Nature vacillates between abstraction and representation in the recent photographs of Matthew Brandt, on view at Yossi Milo and M+B. Part of Mr. Brandt’s process involves soaking his prints in water from the lakes he photographs, which results in blurry passages in the final images. Other landscapes verging on abstraction are Edward Burtynsky’s aerial photograph “Dryland Farming” at Bryce Wolkowitz, which was taken in Spain as part of a series investigating the global water crisis, and Victoria Sambunaris’s stark image of a copper mine from 2002 at Yancey Richardson.

“East of Eden,” a new series by Philip-Lorca diCorcia at David Zwirner, also looks at landscape through a fatalistic lens. According to a gallery release, Mr. diCorcia cites the Book of Genesis — that is, the fall of humanity — and the end of the George W. Bush era as sources for his eerily lighted scenes of the American West. Mr. diCorcia’s images also look back, however, to modernist images by Ansel Adams, Brett Weston and Harry Callahan, on view throughout the fair.

Much of the work in AIPAD would be described as art rather than vernacular photography, although Charles Schwartz has a nice selection of commercial studio portraits from the 19th century. But a subcategory of images might be identified as photography about art. This includes Nickolas Muray’s 1939 photographs of Frida Kahlo at PDNB — including one of Kahlo posing with a paintbrush and palette before a double self-portrait — and Constantin Brancusi’s amazing photographs of his own sculptures at Silverstein.

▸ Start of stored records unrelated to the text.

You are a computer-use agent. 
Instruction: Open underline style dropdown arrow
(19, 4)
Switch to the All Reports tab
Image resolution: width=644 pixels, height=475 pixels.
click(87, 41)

It also includes Emily Roysdon’s works at Higher Pictures, clever re-creations from 2001 to 2007 of a late-’70s David Wojnarowicz project in which he photographed himself around downtown Manhattan, his face obscured by a photo-portrait of the poet Arthur Rimbaud. (Ms. Roysdon substituted a photograph of Mr. Wojnarowicz’s face.) At Kopeikin you can see Chris Jordan’s 2011 photographic re-creation of van Gogh’s “Starry Night,” made with 50,000 cigarette lighters, and Andy Freeberg’s “Marlborough” (2010) from his “Art Fare” series.

In Mr. Freeberg’s photograph — named for one of New York’s blue-chip galleries — two men in suits stand before a black monochrome painting by the American modernist Ad Reinhardt. What are they talking about, you wonder? “Money,” Paul Kopeikin speculated.

This might be the reigning topic among some AIPAD visitors. But the show also leaves room for making other connections and discoveries.

The AIPAD Photography Show New York runs through Sunday at the Park Avenue Armory, 643 Park Avenue, at 67th Street; aipad.com.